The regulatory approval of new drugs or new indications for treating diseases is ideally based on robust evidence of efficacy and safety from randomized controlled trials (RCTs). In oncology, the treatment effect of efficacy outcomes is essential for this approval process, as it reflects how clinically beneficial the new therapeutic strategy is for improving patients’ outcome compared to the best alternative treatment. For example, pembrolizumab, an immunotherapy against programmed death 1 (PD-1), was proved to be clinically beneficial as a first-line treatment for advanced non-small cell lung cancer (NSCLC) compared to platinum-based chemotherapy in a phase III RCT in 2016 (1). In this trial, the primary endpoint was progression-free survival (PFS), and the secondary endpoints included overall survival (OS), objective response rate (ORR) and safety; all of these outcomes were measured with better results in pembrolizumab instead of chemotherapy (1). In the same year the United States Food and Drug Administration (FDA) approved this immunotherapy as a first-line treatment for NSCLC (2).
On the perspectives of both the FDA and the European Medicines Agency (EMA), OS is “the most reliable” and “the most persuasive” outcome among all efficacy endpoints in oncological RCTs (3,4). However, even though it has been used in RCTs as the traditional golden standard to evaluate treatment effect (5), its limitations are obvious. Compared with other efficacy endpoints, OS often requires a larger sample size, longer follow-up and higher cost. It also makes difficult to answer whether the new drug is more efficacious than the best alternative treatment during post-progression period, because after tumor progression subsequent therapies will be introduced instead of using the same originally assigned treatments (6,7). These drawbacks could be more evident when the treatment effect of the comparison treatments is not strong, or the nature of the disease history is lengthy (6).
Given the above limitations, other efficacy endpoints like PFS and ORR in RCTs have been chosen as surrogate endpoints for drug approval. These surrogate endpoints become important to demonstrate treatment effect earlier with less sample size and cost relative to OS. Considering these advantages, the FDA created a new pathway called “Breakthrough Therapy Designation”, supported by the Safety and Innovation Act of 2012. The pathway expedites the approval process and the access to the medicine if the medicine “may demonstrate substantial improvement over existing therapies on one or more clinically significant endpoints” (3).

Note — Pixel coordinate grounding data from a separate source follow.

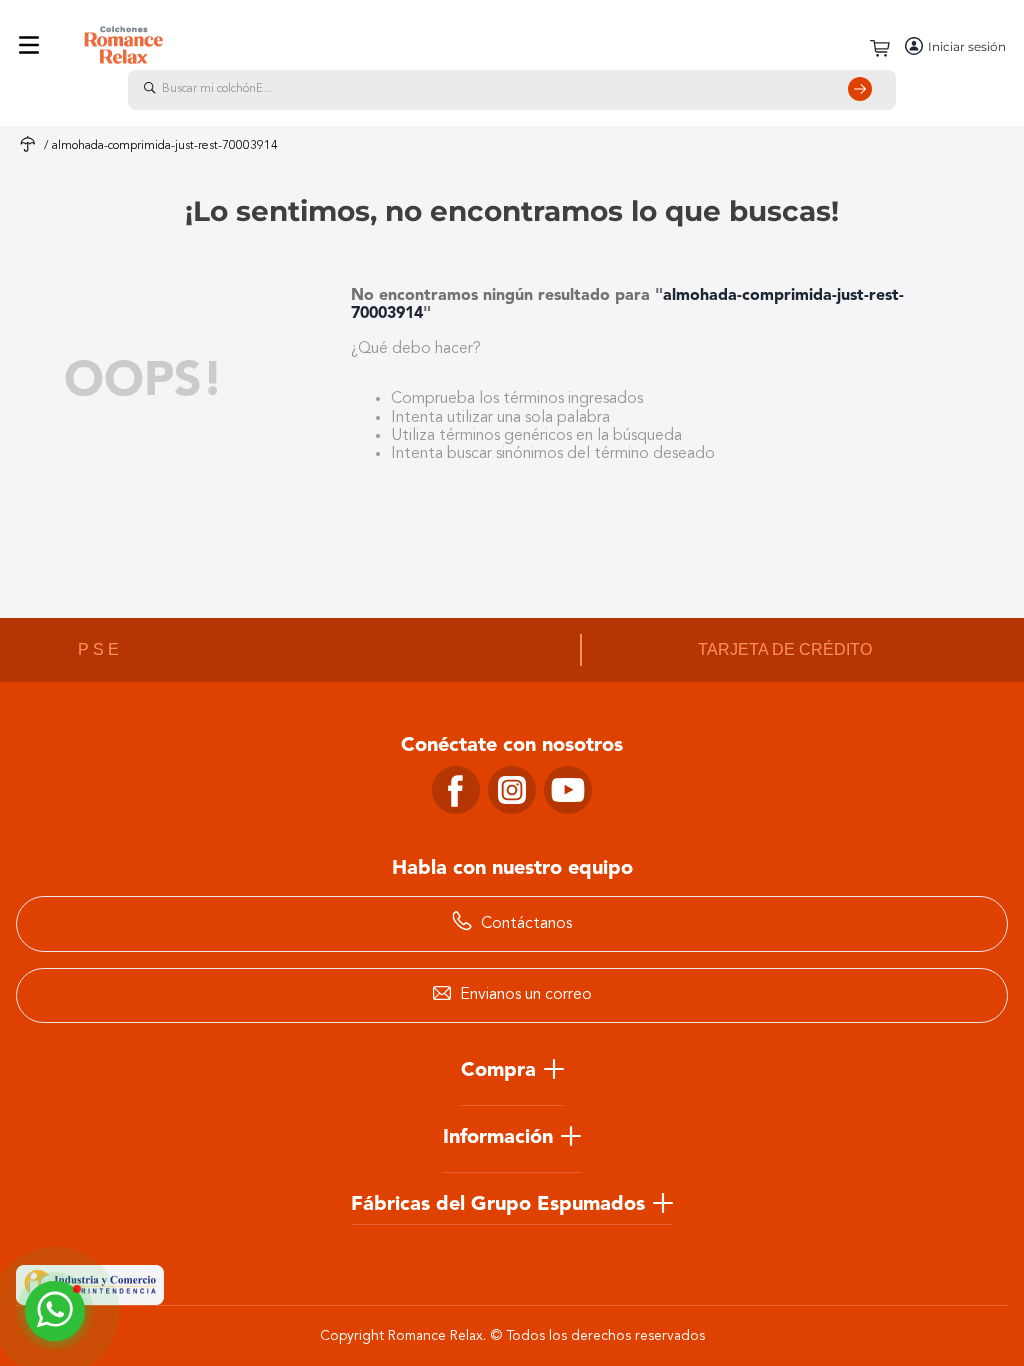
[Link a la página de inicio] (28, 146)
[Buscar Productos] (864, 90)
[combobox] (512, 90)
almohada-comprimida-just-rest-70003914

From January 2012 through December 2017, a total of 25 drugs for cancer diseases were approved by the FDA based on the Breakthrough Therapy Designation; among them, 96% (24/25) only focused on surrogate endpoints as primary endpoint in the trials (8).
Since surrogate endpoints have been used in RCTs for decades, it is important to know whether those approved drugs based on surrogate endpoints still lead to significant OS benefit in subsequent postmarketing trials. A study has been conducted to answer this question: only 14% (5/36) of drugs approved on the basis of surrogate endpoints achieved OS benefit in subsequent postmarketing trials (9). The proportion of OS benefit was also not high in another study: among 22 RCTs indicating PFS benefit, only 36% of them still achieved benefit based on mature OS in the follow-up reports (10).
The above findings reflect the concern of using surrogate endpoints as the only primary endpoint for trial implementation and drug approval. Therefore, meta-analyses that evaluated the validation of endpoint surrogacy for OS have been published consistently during the past 10 years (10-15). These meta-analyses were conducted mostly in the settings of targeted therapies or chemotherapies (10-15); surprisingly, most of them indicated a low strength of association between OS and traditional surrogate endpoints.
In the setting of immunotherapies, the association between OS and other endpoints revealed by meta-analyses has yet to be systematically summarized in a review. As we acknowledge, the therapeutic pattern of immunotherapies is different from targeted therapies and chemotherapies. Unlike chemotherapies, patients with immunotherapies (such as immune checkpoint inhibitors) could have a longer survival. Immunotherapies often have delayed treatment effects compared to chemotherapies and targeted therapies. Given these different patterns, the endpoints’ surrogacy in the immunotherapy setting for patients with cancers deserves to be analyzed and summarized. This could be of great interest to clinicians, researchers, policymakers and pharmaceutical professionals, especially considering immunotherapies have showed a sufficient superiority of both efficacy and safety compared to the best alternative treatment in the new era of medicine (16-18).
We conducted the review in a compliance with the Preferred Reporting Items for Systematic Reviews and Meta-Analyses (PRISMA) Statement (19). Articles were retrieved in PubMed according to the time interval from the inception date of the database to 24 February 2019. The search formula was: [Overall Survival (title/abstract)] AND (Endpoint* OR End Point*) AND (Immune OR Immunotherapy OR Immunotherapies) AND (Correlation or Linear) AND Trials. We also conducted an extra hand researching in PubMed for eligible article(s). There were no restrictions on language or publication type.
For inclusion criteria, eligible studies were meta-analyses that evaluated the association between OS and other endpoints only based on oncological RCTs, and that considered immunotherapy as the experimental treatment of each included RCT, and that used either correlation analysis or linear regression as statistical method. Since the highest level for evaluating endpoint surrogacy is trial-level (13), in this review we primarily considered trial-level association results, which were based on treatment effects [e.g., OS hazard ratio (HR) and PFS HR]; we also extracted arm-level association results, which were based on absolute results of immunotherapies within experimental arm (e.g., median OS and 12-month survival rate). As endpoint surrogacy in immunotherapies for cancer is a new topic, we did not have restrictions on the type of immunotherapies, type of non-OS endpoints, trial phase, treatment line, tumor type and tumor stage.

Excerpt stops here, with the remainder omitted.